Стали подъезжать кареты, и мы, ошеломленные всем происшедшим, не
прощаясь один с другим, садились и уезжали по одному. В это время один из нас, стоя у схода с эшафота в ожидании экипажа, закричал: "Подавай карету!"
Дождавшись своего экипажа, я сел в него. Стекла были заперты, конные
жандармы с обнаженными саблями точно так же окружали наш быстрый
возвратный поезд, в котором недоставало одной кареты – Михаила Васильевича
Петрашевского!
П. К. МАРТЬЯНОВ
Петр Кузьмич Мартьянов (1827-1899) – писатель. Поместил множество
стихов, повестей, исторических и историко-литературных работ и статей по
военным вопросам во "Всемирном труде", "Древней и новой России", 155
"Историческом вестнике", "Ниве", "Солдатской беседе" и др. Печатал также
юмористические стихи под разными псевдонимами: "Эзоп Кактус", "Бум-Бум",
"Петя", "Крюк" и др. Отдельно изданы им "Песни сердца поэта-солдата" (СПб.

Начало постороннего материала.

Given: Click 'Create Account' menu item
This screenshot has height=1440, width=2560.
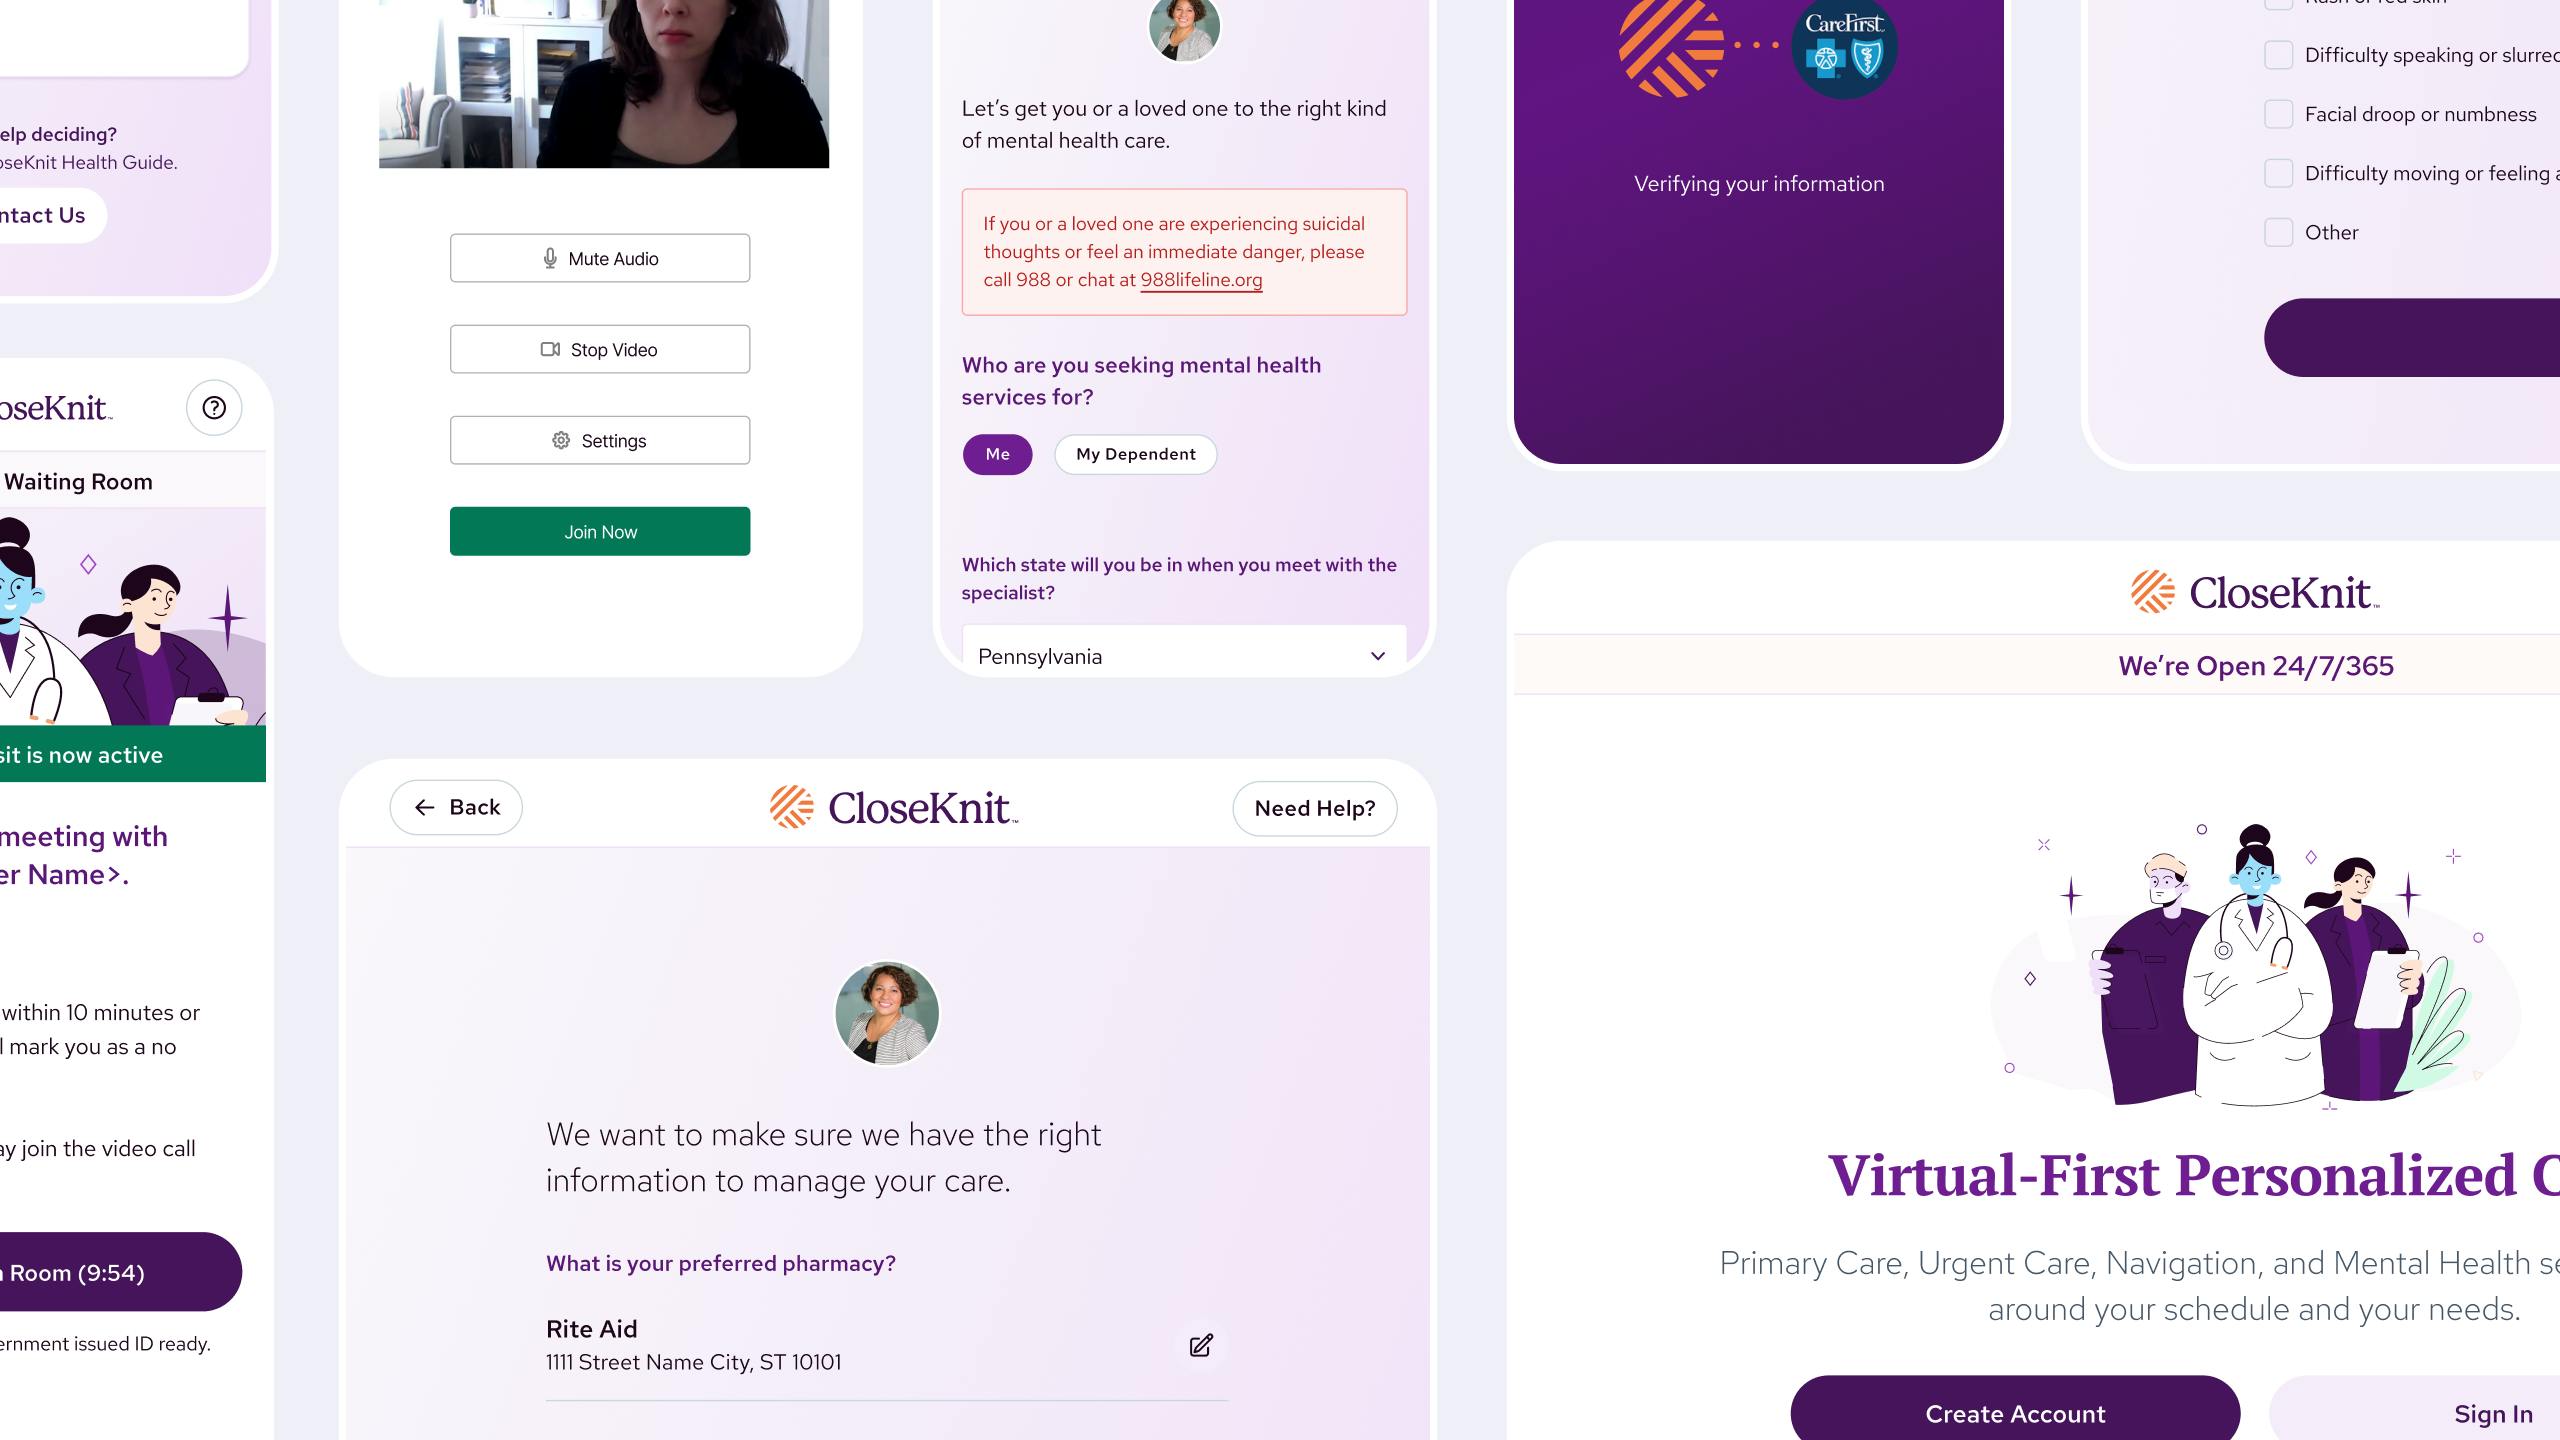Looking at the screenshot, I should click(2013, 1414).
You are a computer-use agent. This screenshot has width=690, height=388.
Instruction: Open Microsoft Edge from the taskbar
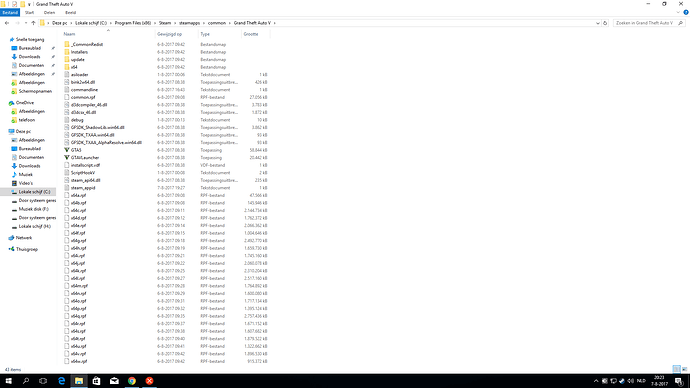(61, 381)
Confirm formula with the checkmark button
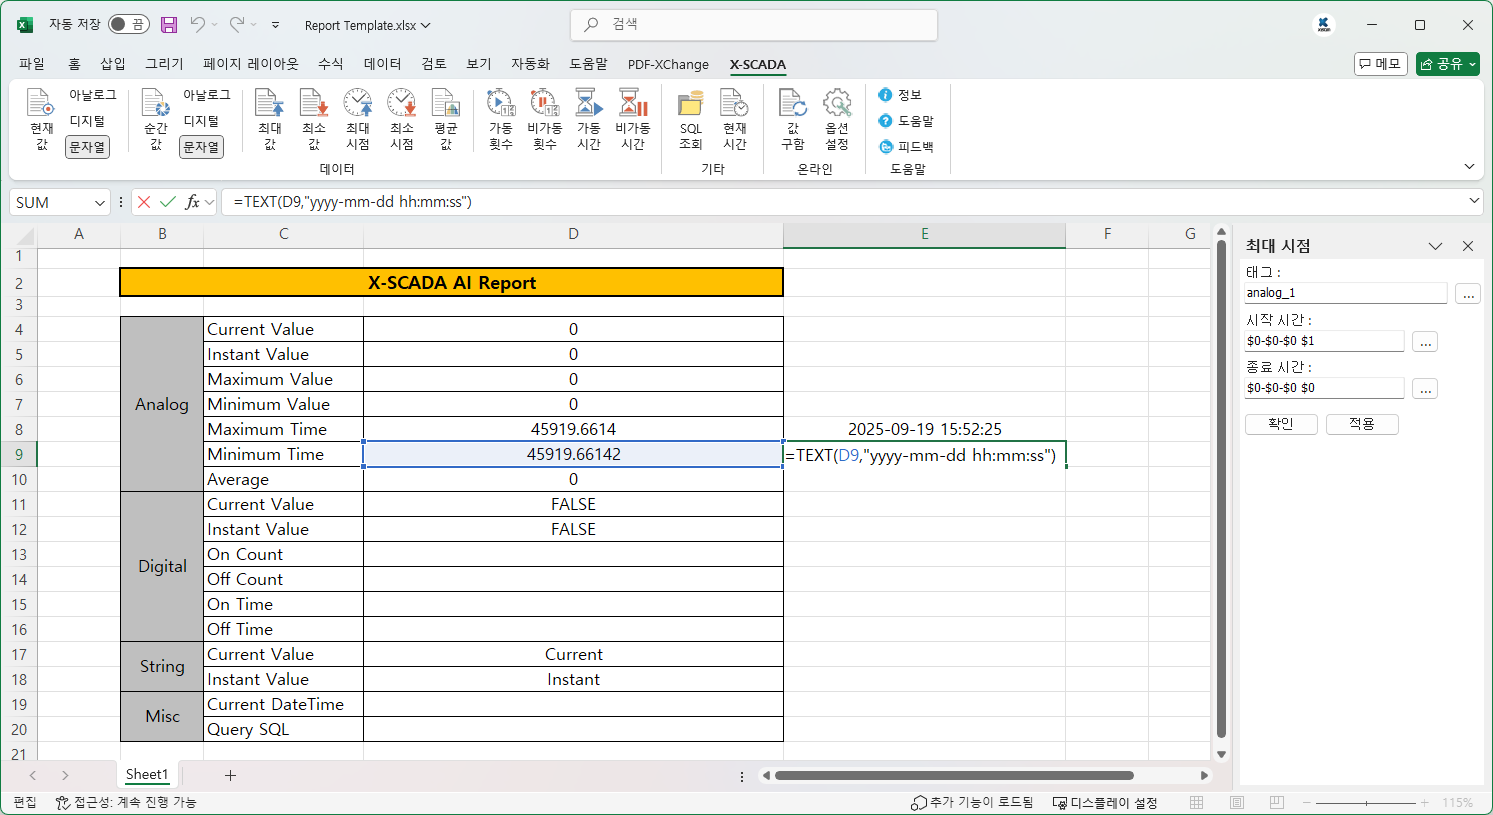Image resolution: width=1493 pixels, height=815 pixels. (168, 202)
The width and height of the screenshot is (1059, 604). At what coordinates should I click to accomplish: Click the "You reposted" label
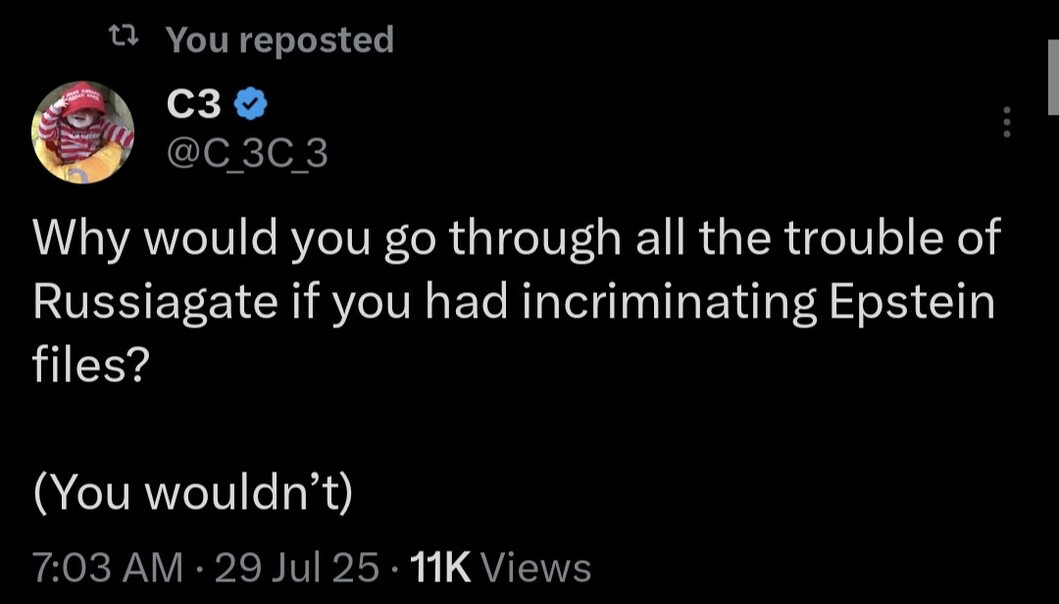(x=279, y=39)
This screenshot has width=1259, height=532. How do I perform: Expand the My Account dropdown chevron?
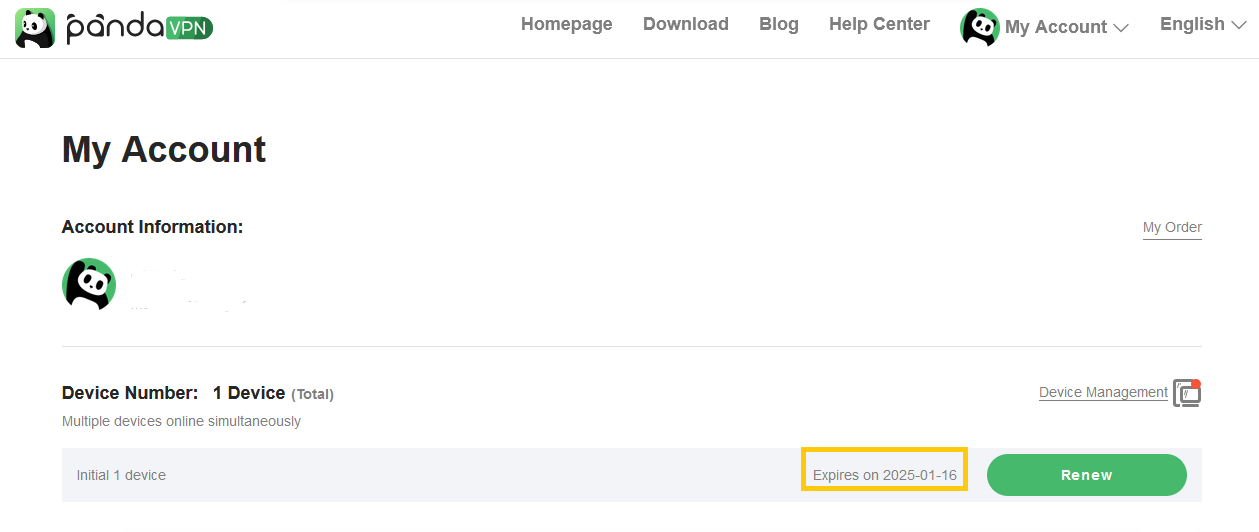[1121, 28]
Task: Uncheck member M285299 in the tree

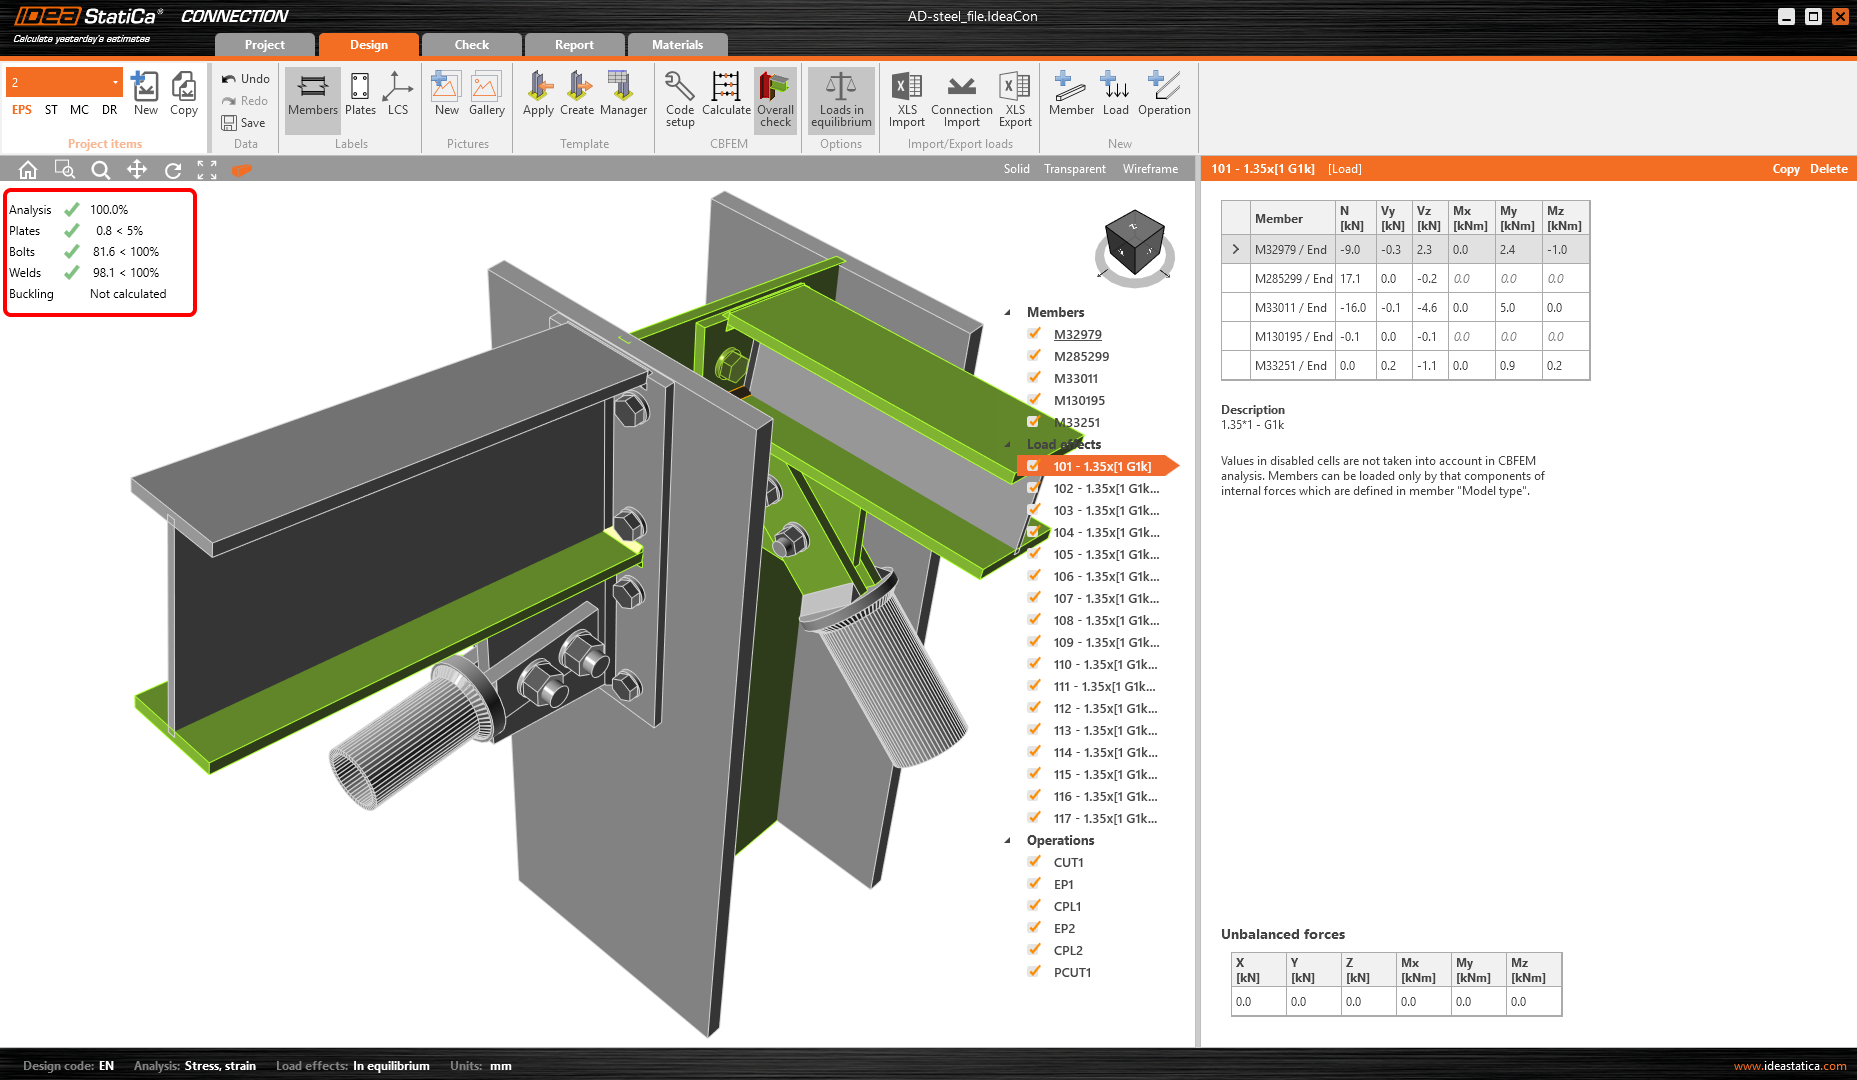Action: tap(1033, 356)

1865), "Вешние всходы. Статьи, эскизы, наброски и песни" (СПб. 1872), "Цвет
нашей интеллигенции. Словарь-альбом русских деятелей XIX в." (несколько
изданий), "Песни жизни, слез и смеха" (2-е изд. – 1891) и др.
Воспоминания П. К. Мартьянова о Достоевском и Дурове в Омской
каторжной тюрьме являются частью его мемуаров "В переломе века". Эти
воспоминания, по-видимому, действительно восходят к материалам, в свое время
по свежим следам занесенным в записную книжку, на них опираются не только в
основе, но и в конкретной передаче фактов и деталей. Об этом свидетельствует
прежде всего самый тон рассказа, объективно спокойный, отдаленно
напоминающий тон "Записок из Мертвого дома", точно автор мемуара намеренно
устраняет всякие эмоции, ставя себе задачей передавать доподлинно то, что ему
одному было доступно видеть,
ИЗ КНИГИ «В ПЕРЕЛОМЕ ВЕКА»
Город Омск в то время был центром военного и гражданского управления
Западной Сибири, со старой крепостью в изгибе реки Иртыша, при впадении в
него речки Оми, и несколькими форштадтами с трех сторон крепости, по
четвертому же фасу крепости протекал Иртыш, за которым тогда начиналась уже
степь. Крепость представляла из себя довольно большой, в несколько десятин, параллелограмм, обнесенный земляным валом со рвом и четырьмя воротами: а) Иртышскими – к реке Иртышу; б) Омскими – к устью реки Оми; в) Тарскими – к
городскому саду и присутственным местам, и г) Тобольскими – к изгибу реки
Иртыша. При каждых воротах находились гауптвахты и содержался военный
караул. Вообще крепость, как укрепленное место для защиты от врага, никакого
значения не имела, хотя и была снабжена достаточным числом помнивших царя
Гороха чугунных ржавых орудий, с кучками сложенных в пирамидки ядер, в
отверстиях между которыми ютились и обитали тарантулы, фаланги и скорпионы.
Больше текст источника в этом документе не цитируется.